TASK TO CARRY OUT: No pictures, no extra lines: copy exactly from the line with "This screenshot has" through the end of the entries.

*** Block opens ***

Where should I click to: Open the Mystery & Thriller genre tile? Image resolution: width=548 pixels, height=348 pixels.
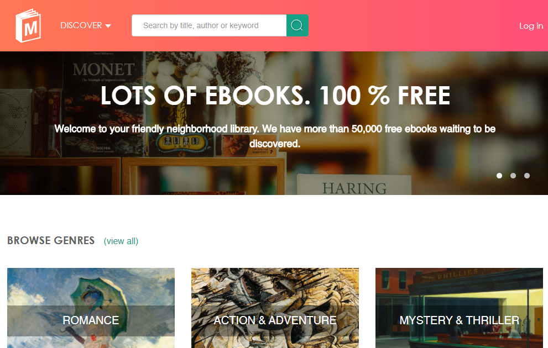pos(459,308)
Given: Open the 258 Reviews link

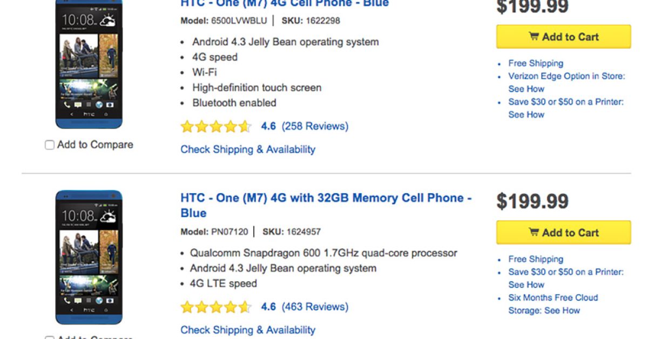Looking at the screenshot, I should (x=315, y=126).
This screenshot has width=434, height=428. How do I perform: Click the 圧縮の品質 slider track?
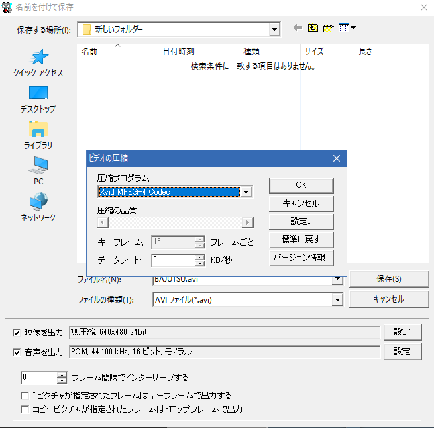click(174, 223)

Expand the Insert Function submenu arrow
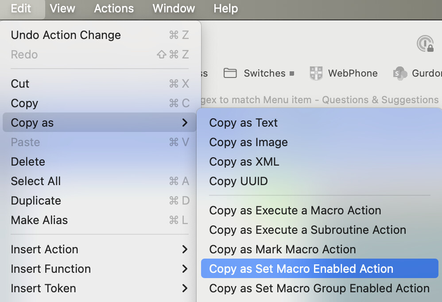point(185,269)
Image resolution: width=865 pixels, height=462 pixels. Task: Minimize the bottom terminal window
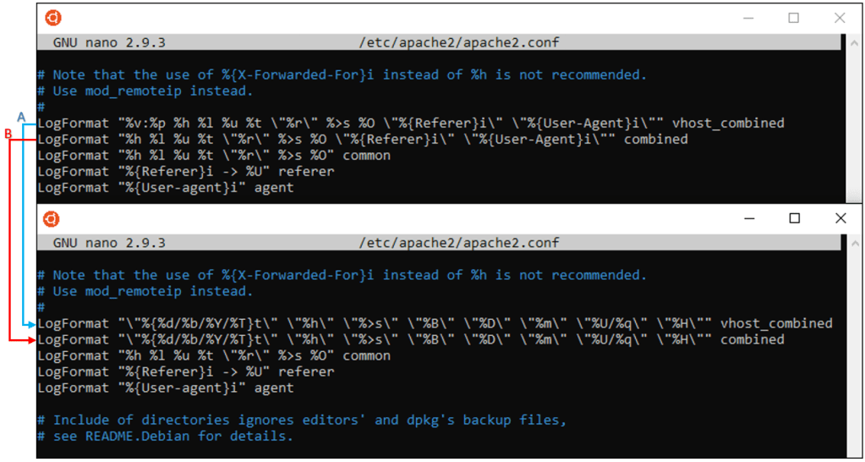[748, 218]
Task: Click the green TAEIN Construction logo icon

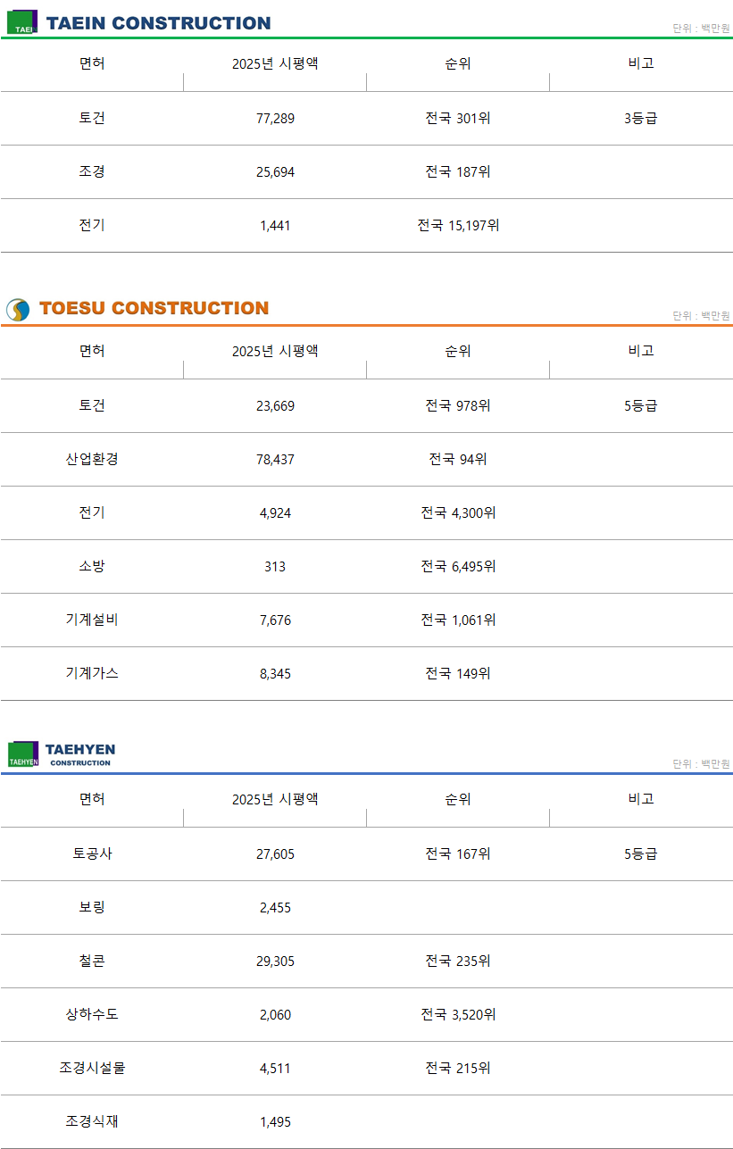Action: click(x=22, y=22)
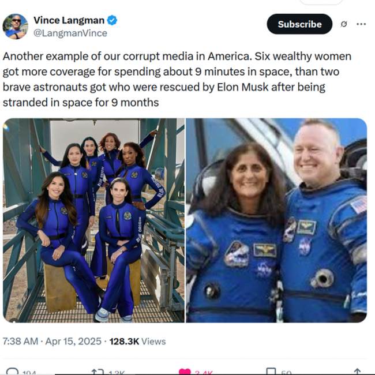Open the two astronauts photo
The width and height of the screenshot is (375, 375).
click(x=276, y=220)
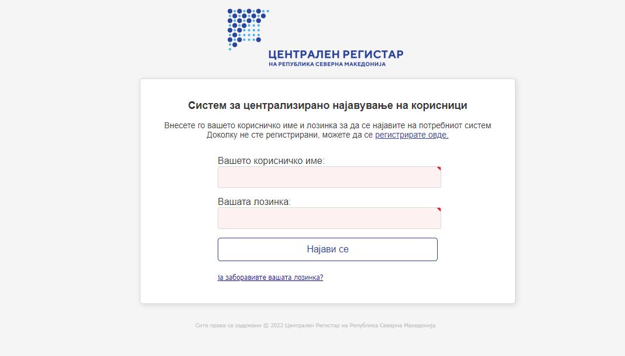Screen dimensions: 625x356
Task: Click the ЦЕНТРАЛЕН РЕГИСТАР logo title text
Action: (336, 54)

*** Block closes ***

EXERCISE RESPONSE:
This screenshot has width=434, height=428. How do I perform: Click the 圧縮の品質 slider track?
click(174, 223)

Expand the Insert Function submenu arrow
point(185,269)
Image resolution: width=865 pixels, height=462 pixels. Task: Minimize the bottom terminal window
[748, 218]
Task: Click the green TAEIN Construction logo icon

Action: click(x=22, y=22)
Open the two astronauts photo
The width and height of the screenshot is (375, 375).
click(x=276, y=220)
Screen dimensions: 625x356
Task: Click the ЦЕНТРАЛЕН РЕГИСТАР logo title text
Action: (336, 54)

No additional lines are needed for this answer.